[Written problem] Rewrite every line of the entries below as a numbered list, one line per item, and leave out the blank lines.

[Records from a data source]
§ §

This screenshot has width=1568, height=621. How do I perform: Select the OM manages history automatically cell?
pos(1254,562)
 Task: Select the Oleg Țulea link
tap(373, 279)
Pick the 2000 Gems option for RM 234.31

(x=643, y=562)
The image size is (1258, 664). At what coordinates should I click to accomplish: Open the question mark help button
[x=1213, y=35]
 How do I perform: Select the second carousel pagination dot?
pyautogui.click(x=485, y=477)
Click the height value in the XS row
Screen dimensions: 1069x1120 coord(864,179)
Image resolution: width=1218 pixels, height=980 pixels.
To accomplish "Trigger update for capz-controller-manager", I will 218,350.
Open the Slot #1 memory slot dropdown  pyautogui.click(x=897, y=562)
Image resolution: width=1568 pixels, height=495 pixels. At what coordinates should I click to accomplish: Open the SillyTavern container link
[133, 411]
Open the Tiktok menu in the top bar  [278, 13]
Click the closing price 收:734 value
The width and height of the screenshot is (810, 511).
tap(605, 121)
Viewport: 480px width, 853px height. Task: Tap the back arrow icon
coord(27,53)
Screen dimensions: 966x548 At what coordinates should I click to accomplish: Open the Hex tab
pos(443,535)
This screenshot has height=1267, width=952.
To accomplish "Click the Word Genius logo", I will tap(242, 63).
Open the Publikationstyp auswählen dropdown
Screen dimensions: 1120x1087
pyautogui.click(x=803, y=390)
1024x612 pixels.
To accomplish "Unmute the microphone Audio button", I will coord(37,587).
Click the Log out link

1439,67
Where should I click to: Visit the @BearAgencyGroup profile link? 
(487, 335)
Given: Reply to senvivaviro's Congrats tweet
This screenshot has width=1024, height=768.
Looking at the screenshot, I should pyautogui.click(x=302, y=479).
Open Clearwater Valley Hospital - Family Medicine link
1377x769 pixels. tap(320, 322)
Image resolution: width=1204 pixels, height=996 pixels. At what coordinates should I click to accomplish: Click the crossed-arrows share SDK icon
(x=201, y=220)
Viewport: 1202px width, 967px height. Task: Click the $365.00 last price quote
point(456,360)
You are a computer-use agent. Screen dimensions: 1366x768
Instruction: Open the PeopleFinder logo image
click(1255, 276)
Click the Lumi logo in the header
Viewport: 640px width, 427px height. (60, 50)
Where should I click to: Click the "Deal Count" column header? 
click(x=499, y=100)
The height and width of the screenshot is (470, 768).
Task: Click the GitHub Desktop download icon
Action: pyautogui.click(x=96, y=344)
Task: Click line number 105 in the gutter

§ §

[Exercise result]
1. This screenshot has width=1568, height=621. How do I perform: Select the OM manages history automatically cell?
2. pos(1254,562)
3.  Task: Select the Oleg Țulea link
4. tap(373, 279)
5. Pick the 2000 Gems option for RM 234.31
6. (x=643, y=562)
7. The image size is (1258, 664). At what coordinates should I click to accomplish: Open the question mark help button
8. [x=1213, y=35]
9.  How do I perform: Select the second carousel pagination dot?
10. pyautogui.click(x=485, y=477)
11. Click the height value in the XS row
12. Screen dimensions: 1069x1120 coord(864,179)
13. Image resolution: width=1218 pixels, height=980 pixels.
14. To accomplish "Trigger update for capz-controller-manager", I will 218,350.
15. Open the Slot #1 memory slot dropdown  pyautogui.click(x=897, y=562)
16. Image resolution: width=1568 pixels, height=495 pixels. At what coordinates should I click to accomplish: Open the SillyTavern container link
17. [133, 411]
18. Open the Tiktok menu in the top bar  [278, 13]
19. Click the closing price 收:734 value
20. The width and height of the screenshot is (810, 511).
21. tap(605, 121)
22. Viewport: 480px width, 853px height. Task: Tap the back arrow icon
23. coord(27,53)
24. Screen dimensions: 966x548 At what coordinates should I click to accomplish: Open the Hex tab
25. pos(443,535)
26. This screenshot has height=1267, width=952.
27. To accomplish "Click the Word Genius logo", I will tap(242, 63).
28. Open the Publikationstyp auswählen dropdown
29. Screen dimensions: 1120x1087
30. pyautogui.click(x=803, y=390)
31. 1024x612 pixels.
32. To accomplish "Unmute the microphone Audio button", I will coord(37,587).
33. Click the Log out link
34. 1439,67
35. Where should I click to: Visit the @BearAgencyGroup profile link? 
36. (487, 335)
37. Given: Reply to senvivaviro's Congrats tweet
38. This screenshot has width=1024, height=768.
39. Looking at the screenshot, I should pyautogui.click(x=302, y=479).
40. Open Clearwater Valley Hospital - Family Medicine link
41. 1377x769 pixels. tap(320, 322)
42. Image resolution: width=1204 pixels, height=996 pixels. At what coordinates should I click to accomplish: Click the crossed-arrows share SDK icon
43. (x=201, y=220)
44. Viewport: 1202px width, 967px height. Task: Click the $365.00 last price quote
45. point(456,360)
46. You are a computer-use agent. Screen dimensions: 1366x768
47. Instruction: Open the PeopleFinder logo image
48. click(1255, 276)
49. Click the Lumi logo in the header
50. Viewport: 640px width, 427px height. (60, 50)
51. Where should I click to: Click the "Deal Count" column header? 
52. click(x=499, y=100)
53. The height and width of the screenshot is (470, 768).
54. Task: Click the GitHub Desktop download icon
55. Action: pyautogui.click(x=96, y=344)
56. Task: Click line number 105 in the gutter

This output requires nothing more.